Hani babasına şöyle demişti: “Babacığım! İşitmeyen, görmeyen ve sana bir faydası olmayan şeylere niçin tapıyorsun?”
 
Sıra Kelime Anlamı Kökü
1 إِذْ hani
2 قَالَ demişti ki ق و ل
3 لِأَبِيهِ babasına ا ب و
4 يَا أَبَتِ babacığım ا ب و
5 لِمَ niçin?
6 تَعْبُدُ tapıyorsun ع ب د
7 مَا şeylere
8 لَا
9 يَسْمَعُ işitmeyen س م ع
10 وَلَا ve
11 يُبْصِرُ görmeyen ب ص ر
12 وَلَا ve
13 يُغْنِي yararı olmayan غ ن ي
14 عَنْكَ sana
15 شَيْئًا hiçbir ش ي ا
 
Bu âyetler, evlâdın ana babaya karşı tavrının nasıl olması gerektiğini göstermesi bakımından ilgi çekicidir. Hz. İbrâhim, babası Âzer’e her sözünün başında “babacığım” diye hitap etmekte, –ilerideki âyetlerden anlaşılacağı üzere– babası müşrik olmasına, kendisine karşı son derece kaba ve tehditkâr ifadeler kullanmasına rağmen ona karşı saygıda kusur etmediği görülmektedir.

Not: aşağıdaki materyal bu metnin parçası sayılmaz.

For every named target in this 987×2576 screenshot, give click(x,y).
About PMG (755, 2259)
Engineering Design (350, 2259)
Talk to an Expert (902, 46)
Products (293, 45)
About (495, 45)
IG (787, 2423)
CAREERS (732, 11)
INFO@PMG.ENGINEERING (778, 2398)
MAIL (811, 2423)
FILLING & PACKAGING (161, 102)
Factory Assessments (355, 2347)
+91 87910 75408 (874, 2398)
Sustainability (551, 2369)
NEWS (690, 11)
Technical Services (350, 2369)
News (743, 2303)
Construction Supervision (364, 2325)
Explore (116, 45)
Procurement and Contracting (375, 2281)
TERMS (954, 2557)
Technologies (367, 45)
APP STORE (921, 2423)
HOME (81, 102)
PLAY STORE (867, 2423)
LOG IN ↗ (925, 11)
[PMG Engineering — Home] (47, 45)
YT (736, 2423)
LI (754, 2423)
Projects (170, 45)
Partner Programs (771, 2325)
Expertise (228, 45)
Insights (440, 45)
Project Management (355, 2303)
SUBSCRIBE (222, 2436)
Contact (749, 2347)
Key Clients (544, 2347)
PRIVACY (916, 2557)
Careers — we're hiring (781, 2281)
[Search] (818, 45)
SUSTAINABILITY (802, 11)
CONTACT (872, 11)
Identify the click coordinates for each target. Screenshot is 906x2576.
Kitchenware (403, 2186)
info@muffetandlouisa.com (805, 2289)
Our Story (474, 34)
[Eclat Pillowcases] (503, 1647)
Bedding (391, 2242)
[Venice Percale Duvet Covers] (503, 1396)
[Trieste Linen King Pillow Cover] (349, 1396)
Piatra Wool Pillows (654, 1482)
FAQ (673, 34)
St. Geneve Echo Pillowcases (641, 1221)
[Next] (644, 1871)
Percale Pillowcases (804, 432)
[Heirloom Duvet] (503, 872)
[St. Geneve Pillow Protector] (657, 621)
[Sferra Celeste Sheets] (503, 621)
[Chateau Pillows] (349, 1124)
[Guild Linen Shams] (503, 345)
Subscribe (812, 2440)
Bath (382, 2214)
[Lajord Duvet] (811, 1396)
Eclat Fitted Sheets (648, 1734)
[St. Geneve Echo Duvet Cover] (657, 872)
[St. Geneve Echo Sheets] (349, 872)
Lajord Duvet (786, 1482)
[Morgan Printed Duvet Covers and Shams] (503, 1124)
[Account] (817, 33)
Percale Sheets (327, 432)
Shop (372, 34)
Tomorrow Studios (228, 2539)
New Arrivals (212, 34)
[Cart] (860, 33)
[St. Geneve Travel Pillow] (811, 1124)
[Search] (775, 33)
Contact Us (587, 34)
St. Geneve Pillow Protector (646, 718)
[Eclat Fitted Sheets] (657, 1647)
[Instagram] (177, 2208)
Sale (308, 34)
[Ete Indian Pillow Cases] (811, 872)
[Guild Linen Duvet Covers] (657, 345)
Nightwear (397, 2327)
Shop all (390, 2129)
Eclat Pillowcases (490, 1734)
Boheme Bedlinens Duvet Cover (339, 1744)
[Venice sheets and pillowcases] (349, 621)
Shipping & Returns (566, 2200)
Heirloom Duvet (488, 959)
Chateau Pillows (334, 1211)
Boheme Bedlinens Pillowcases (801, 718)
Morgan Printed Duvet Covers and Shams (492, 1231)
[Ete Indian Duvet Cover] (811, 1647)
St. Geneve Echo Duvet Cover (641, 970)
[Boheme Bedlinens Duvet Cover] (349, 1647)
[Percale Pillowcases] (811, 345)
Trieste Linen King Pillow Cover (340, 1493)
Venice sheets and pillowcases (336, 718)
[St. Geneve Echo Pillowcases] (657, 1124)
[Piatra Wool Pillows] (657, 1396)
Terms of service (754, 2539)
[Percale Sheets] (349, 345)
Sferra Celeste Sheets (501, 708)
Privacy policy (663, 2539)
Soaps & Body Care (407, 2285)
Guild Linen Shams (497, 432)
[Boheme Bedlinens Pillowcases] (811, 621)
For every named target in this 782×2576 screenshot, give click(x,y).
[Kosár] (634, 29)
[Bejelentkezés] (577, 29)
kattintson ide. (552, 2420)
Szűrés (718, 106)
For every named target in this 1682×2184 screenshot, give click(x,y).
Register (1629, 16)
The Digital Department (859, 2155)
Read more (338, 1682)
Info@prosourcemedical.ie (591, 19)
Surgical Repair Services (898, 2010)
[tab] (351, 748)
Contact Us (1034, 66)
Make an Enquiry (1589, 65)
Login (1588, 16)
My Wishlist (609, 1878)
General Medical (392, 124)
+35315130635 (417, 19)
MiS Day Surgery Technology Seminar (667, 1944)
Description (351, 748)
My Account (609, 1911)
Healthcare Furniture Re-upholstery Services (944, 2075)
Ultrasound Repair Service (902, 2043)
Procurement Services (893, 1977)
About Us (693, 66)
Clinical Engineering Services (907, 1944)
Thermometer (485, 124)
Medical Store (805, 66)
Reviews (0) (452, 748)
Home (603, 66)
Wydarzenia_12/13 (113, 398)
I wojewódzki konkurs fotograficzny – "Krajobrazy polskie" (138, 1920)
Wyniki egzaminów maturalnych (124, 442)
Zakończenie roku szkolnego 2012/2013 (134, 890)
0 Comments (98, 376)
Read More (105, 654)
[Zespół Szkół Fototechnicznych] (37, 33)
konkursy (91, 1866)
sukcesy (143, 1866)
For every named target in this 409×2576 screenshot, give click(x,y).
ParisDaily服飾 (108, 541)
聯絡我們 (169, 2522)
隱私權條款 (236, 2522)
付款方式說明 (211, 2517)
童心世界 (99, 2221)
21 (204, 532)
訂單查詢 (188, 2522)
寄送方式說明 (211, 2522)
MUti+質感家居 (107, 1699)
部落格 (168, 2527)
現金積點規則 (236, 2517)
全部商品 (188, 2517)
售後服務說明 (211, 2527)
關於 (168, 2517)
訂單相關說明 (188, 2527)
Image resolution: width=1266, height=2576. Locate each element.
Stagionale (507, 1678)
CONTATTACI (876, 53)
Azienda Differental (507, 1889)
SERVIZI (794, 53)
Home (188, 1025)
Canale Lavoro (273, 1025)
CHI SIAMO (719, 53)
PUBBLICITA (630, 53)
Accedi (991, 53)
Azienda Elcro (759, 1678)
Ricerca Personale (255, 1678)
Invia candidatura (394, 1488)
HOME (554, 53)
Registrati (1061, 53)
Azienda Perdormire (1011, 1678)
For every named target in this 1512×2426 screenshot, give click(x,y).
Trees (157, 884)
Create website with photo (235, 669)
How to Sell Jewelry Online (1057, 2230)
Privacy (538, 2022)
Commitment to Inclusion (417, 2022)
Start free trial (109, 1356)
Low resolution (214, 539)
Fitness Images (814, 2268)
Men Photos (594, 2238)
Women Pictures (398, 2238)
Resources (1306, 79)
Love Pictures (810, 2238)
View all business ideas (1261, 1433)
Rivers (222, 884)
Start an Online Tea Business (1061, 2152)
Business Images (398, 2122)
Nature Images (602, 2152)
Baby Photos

Âyetlerden aynı zamanda küçüğün de büyüğe öğüt verebileceği ve din konusunda insanları doğru yola iletecek gerçek bilginin ilâhî vahiy olduğu anlaşılmaktadır. 44. âyette, Allah’ın emrine aykırı olmasına rağmen şeytanın emrine itaat etmek, “ona tapma” olarak değerlendirilmiştir. Kur’an akla, hakikate ve ahlâka aykırı olan her türlü hareketi şeytanî olarak; ve şeytanî sâiklere teslimiyet yönünde ortaya konan her bilinçli eylemi de “şeytana tapma” olarak tanımlamaktadır (Esed, II, 615; krş. Nisâ 4/117). 
 
İbrâhim’in babası için dua edeceği yönündeki vaadi, babasının inkârcı olarak öleceğini ve Allah düşmanı olduğunu öğrenmeden önce idi. Bu durumu öğrenince babasının affı için dua etmekten vazgeçti (bk. Tevbe9/114).
 
 Kur'an Yolu Tefsiri Cilt: 3 Sayfa: 602
 

اِذْ قَالَ لِاَب۪يهِ يَٓا اَبَتِ لِمَ تَعْبُدُ مَا لَا يَسْمَعُ وَلَا يُبْصِرُ وَلَا يُغْن۪ي عَنْكَ شَيْـٔاً

 

اِذْ  zaman zarfı olup  صِدّ۪يقاً نَبِياًّ ‘e müteallıktır.  قَالَ  ile başlayan fiil cümlesi muzâfun ileyh olarak mahallen mecrurdur.  

قَالَ  fetha üzere mebni mazi fiildir. Faili müstetir olup takdiri هو’dir. 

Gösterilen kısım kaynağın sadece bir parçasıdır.